- _EXERCISE DETAILS_
Repeat word for word the passage in the COVID news commentary below that opens with the words "The COVID coverage" and closes with "accusations, complaints, etc.".

- _SELECTED TEXT_
*-*-*

The COVID coverage is a clear case in point. Partial information is supplied, such as a medical official's announcement that is partly based in some truth. The announcement is questioned. Opponents are recruited to present the false arguments. Sideline topics are raised to create more friction. Proper sources are ignored. Questions are recycled and spin round and round with no conclusion. The affect is understandable: alarm, anxiety, fear, stress, accusations, complaints, etc.

I follow a couple of doctors who produce daily videos to update viewers on scientific developments and explore reasoning behind government and medical decisions regarding the pandemic. I rely on Dr. John Campble and Doctor Moran. Find them on Youtube. Campbell is the most digestable, for he uses plain English, which Moran is more technical. The latter seems to be addressing people in the medical field. By following Campbell, in particular, I can see the gaps in the regional and national news reporting. I can see that they are lagging behind the news by ignoring or failing to search for reliable information.

*-*-*

- _EXTRACTED ENTRIES_
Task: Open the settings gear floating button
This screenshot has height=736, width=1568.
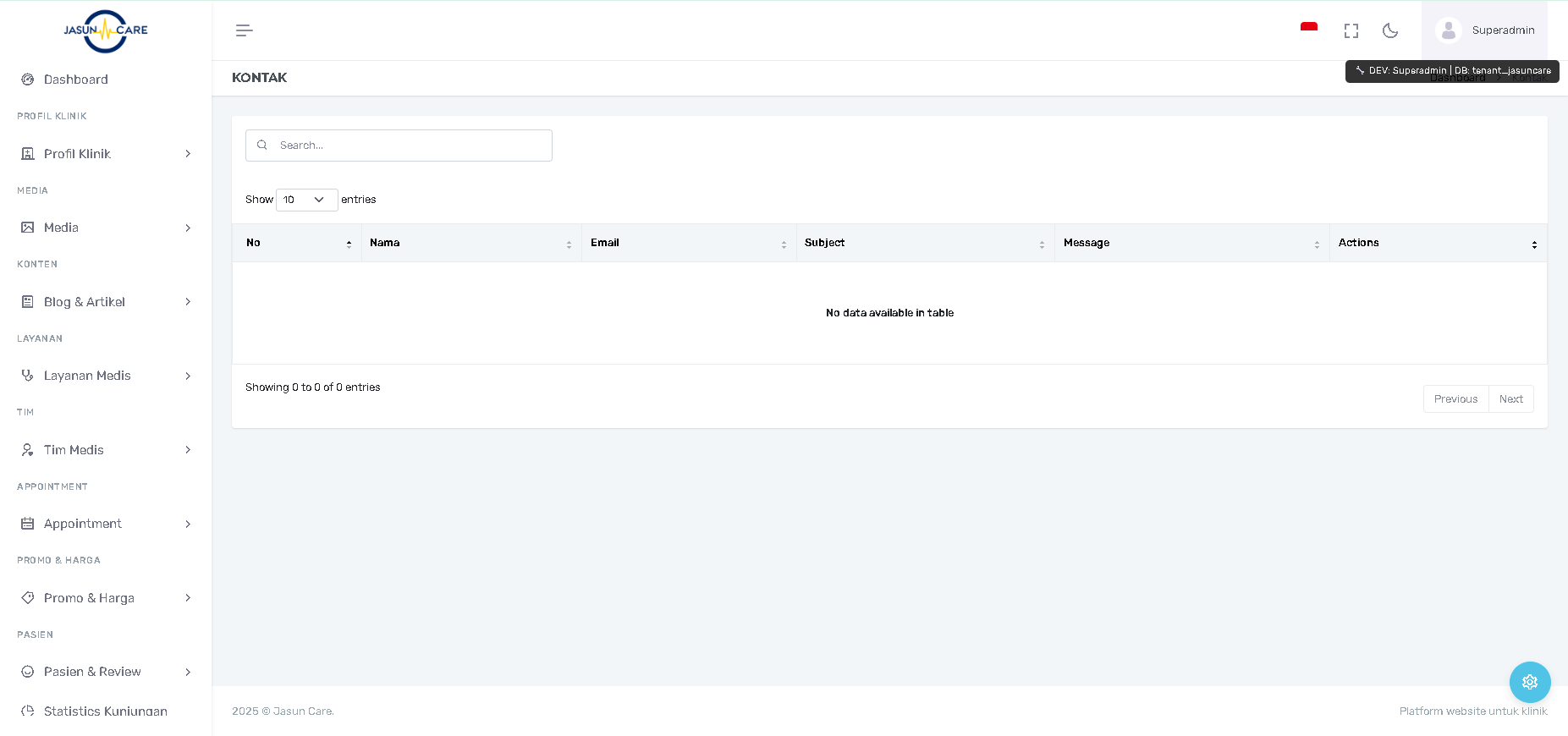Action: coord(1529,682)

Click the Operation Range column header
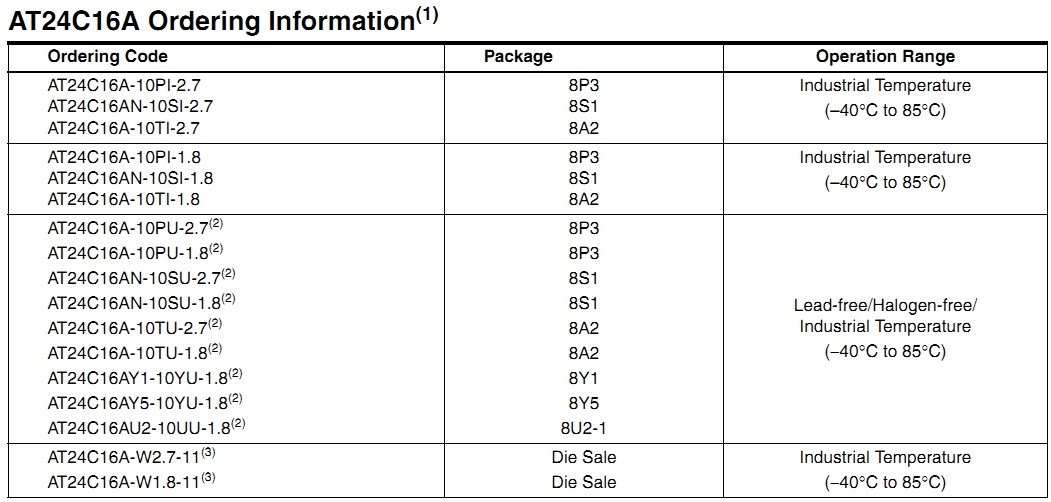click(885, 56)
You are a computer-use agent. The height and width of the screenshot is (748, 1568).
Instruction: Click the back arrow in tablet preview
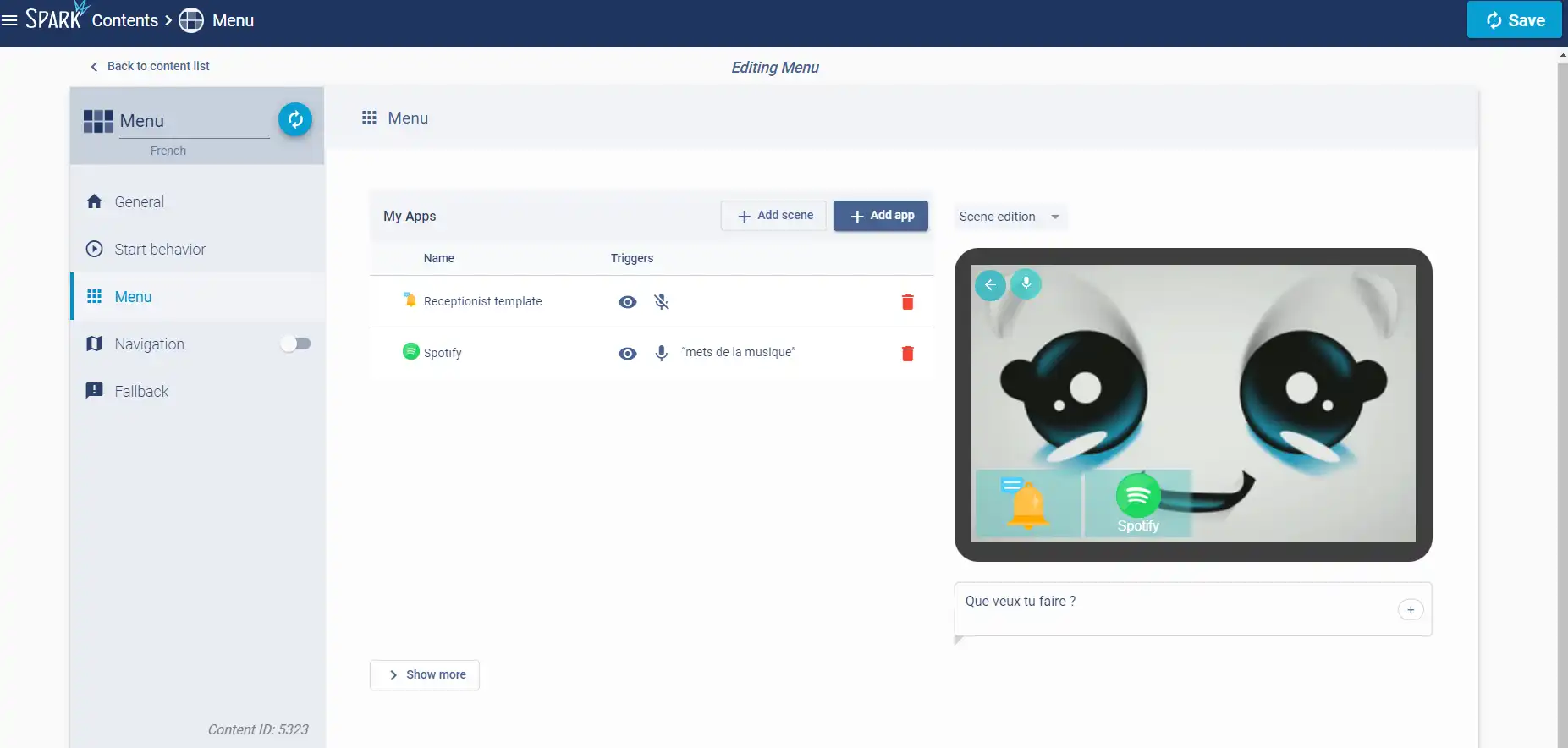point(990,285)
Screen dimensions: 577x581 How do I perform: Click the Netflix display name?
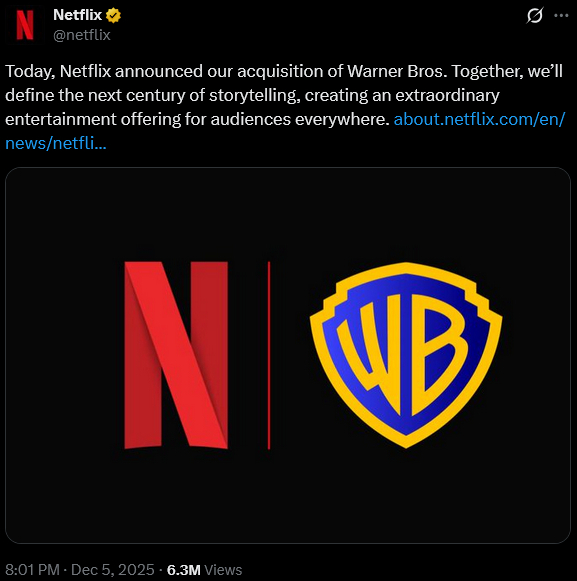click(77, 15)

*-*-*

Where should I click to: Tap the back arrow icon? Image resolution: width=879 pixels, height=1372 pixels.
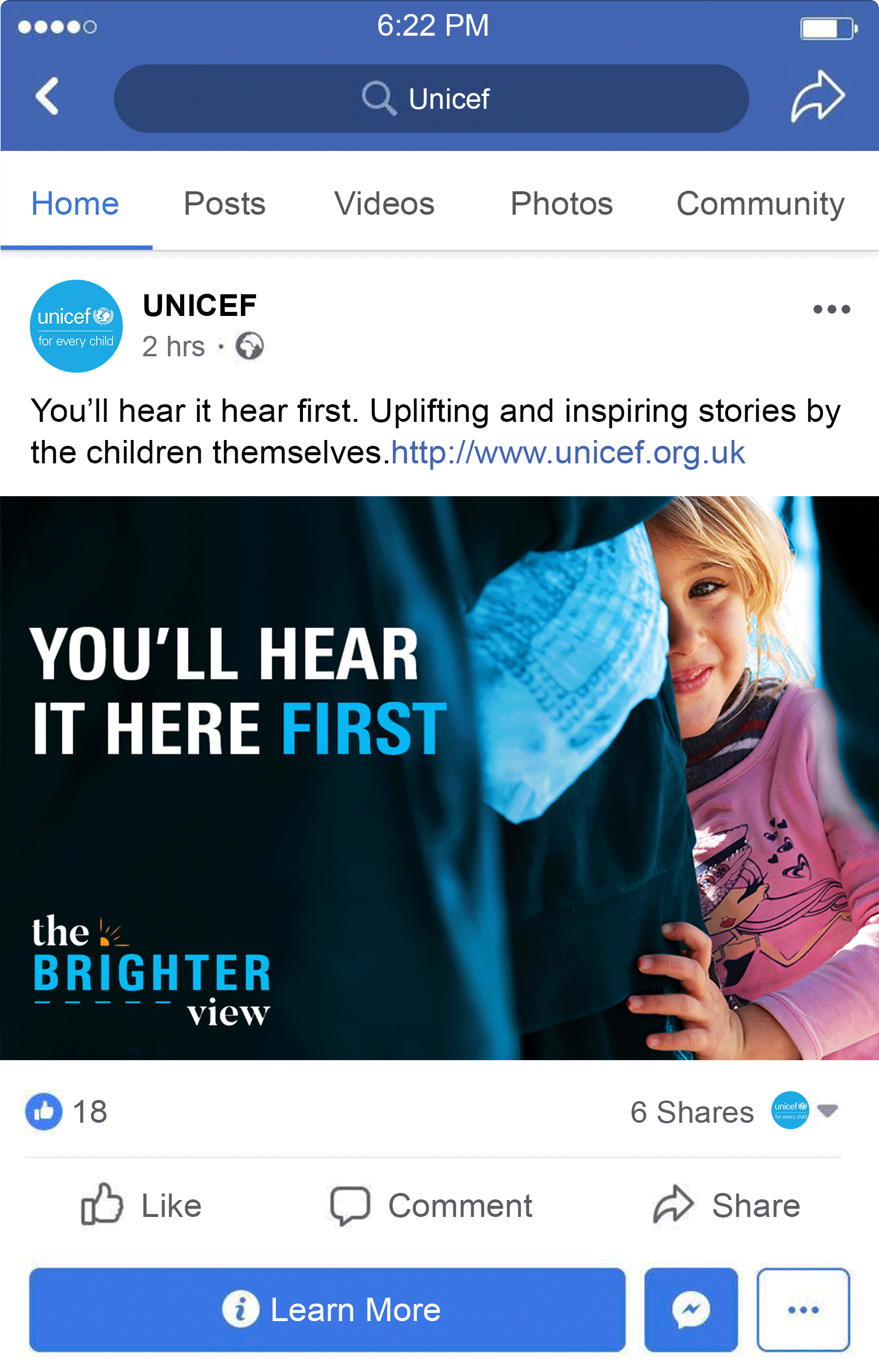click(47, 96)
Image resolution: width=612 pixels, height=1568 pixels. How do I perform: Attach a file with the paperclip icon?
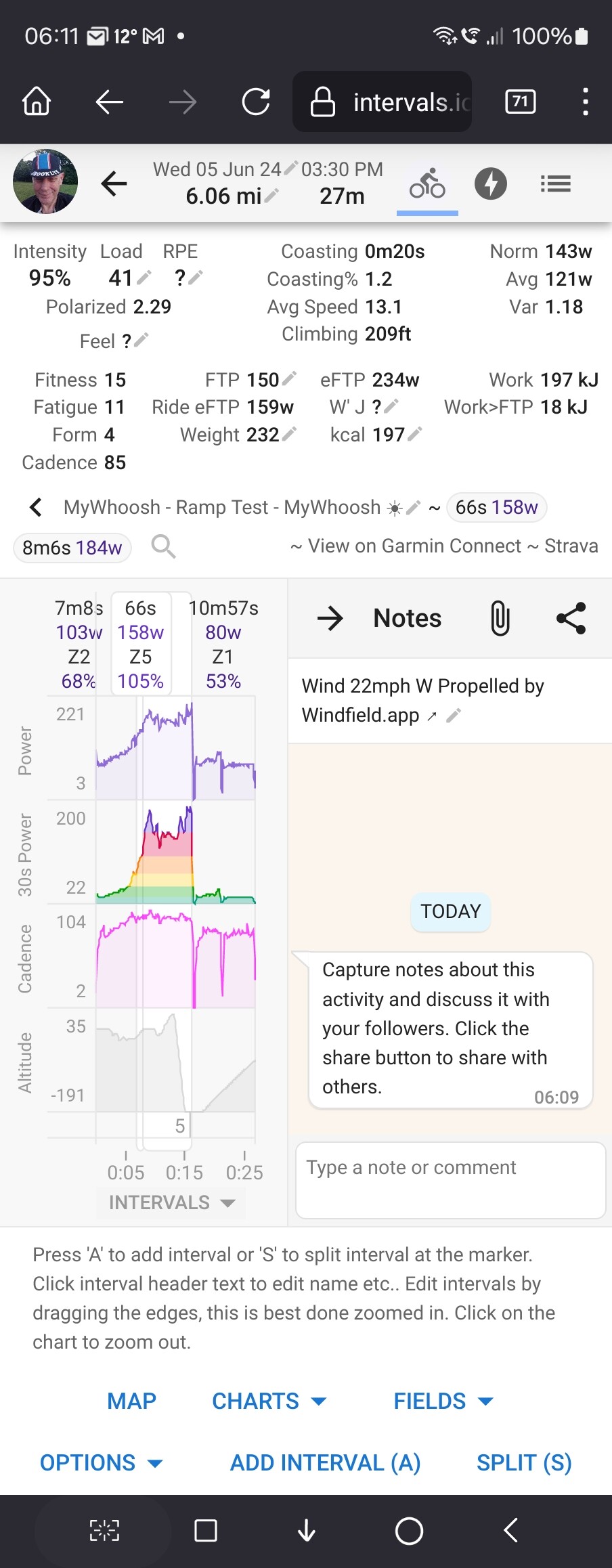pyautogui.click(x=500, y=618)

*-*-*

- _RESPONSE_
The COVID coverage is a clear case in point. Partial information is supplied, such as a medical official's announcement that is partly based in some truth. The announcement is questioned. Opponents are recruited to present the false arguments. Sideline topics are raised to create more friction. Proper sources are ignored. Questions are recycled and spin round and round with no conclusion. The affect is understandable: alarm, anxiety, fear, stress, accusations, complaints, etc.